Theologis told PokerNews that he did not know the person who approached Jorstad and said he “never sent anyone to threaten Espen or blackmail him in any way.”
The 2022 Main Event champion, who said he “hold(s) my own integrity in very high regard,” defended his belief that there was no swap in place but said he wanted to hear other opinions. “I strongly believe that it is crystal clear that there is no swap. However, if the community disagrees with me, I’m happy to go to arbitration with Ike, Timex etc, and if they believe the swap is on I will happily pay Alex the 3%.
In an interview with PokerNews, Theologis said that Jorstad’s description of the events was “pretty spot-on” but added that he believes a verbal swap took place. He said he and Jorstad spoke a number of times throughout the summer, including on tournament breaks and while he was on the rail in the Tag Team Event.
“So we had a few times where we met and spoke, so I don’t remember exactly when it happened,” said Theologis.
Theologis clarified that he had been messaging Jorstad on Instagram in the early stages of the Main Event and reached out to Patrick “Pads” Leonard over concern about Jorstad not remembering the swap “long before the final table.”
“I think this is sort of important to point out that it’s not after Espen won that I decided to (say) ‘Hey hey, you owe me money.’ It was long before even the final table was made that the issue first appeared,” he said.
Theologis said he accepts that Jorstad does not believe there was a swap and said he has moved on and had no plans of making the dispute public.

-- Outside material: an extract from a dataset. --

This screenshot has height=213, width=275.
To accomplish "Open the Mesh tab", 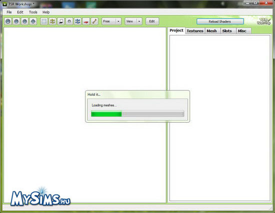I will point(212,31).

“Our last communication was over a month ago about the swap,” he said. “I’m not making drama out of it, I’m not asking for him to pay me. I understand that if he doesn’t remember it and I have no proof, it doesn’t matter. It’s over.”
Theololgis acknowledged that he “should always confirm my swaps 100%” but added that “I had a bunch of verbal swaps that we didn’t confirm in chat, it wasn’t just Espen.”
While he accepted Jorstad’s position, Theologis said that “if I had that situation occur to me from the other way around … I would have reacted differently. I wouldn’t have taken his stance.”
Theologis also rejected the idea that he was angling or “scamming” Jorstad, calling the notion of making up or lying about a swap “so crazy.”
“I’ve been playing high stakes for a very long time now, and I’ve never had any financial disputes with anyone,” he said.
When Jorstad brought the swap dispute to the attention of the poker community via social media, many players were quick to defend the Norwegian.
“I think he believes there was a swap convo between you, but swap is off if there’s 0 recollection and no record,” said Fedor Holz.
@UhlenPoker The last message sounds like an ex trying to hurt you after a bad breakup
— Fedor Holz 🐧 (@CrownUpGuy)
Ian O’Hara offered a similar take: “Based on this post and the texts I’d say no swap with 100% certainty.”
Others who took Jorstad’s side in the dispute include Allen Kessler and Scott Ball, who wrote that it was “pretty clear no swap.”
@UhlenPoker Pretty clear no swap.. Sorry you’re going through this though, really lame situation.
— Scott Ball (@EndGameScott)
Leonard, who won a bracelet with Jorstad as his partner in the 2022 WSOP Tag Team Event and who is also friends with Theologis, empathized with both players but ultimately agreed that there was no swap.
IMO, if neither had swapped previously / hadn’t met before /neither wrote down, both were sober at dinner / neither… https://t.co/ujRV3uBlaf
— Patrick Leonard (@padspoker)
“IMO, if neither had swapped previously / hadn’t met before /neither wrote down, both were sober at dinner / neither remembers when/where they swapped and nobody at dinner also swapped with espen/ then unfortunately for Alex the swap can’t be on here because of lack of accountancy,” said Leonard.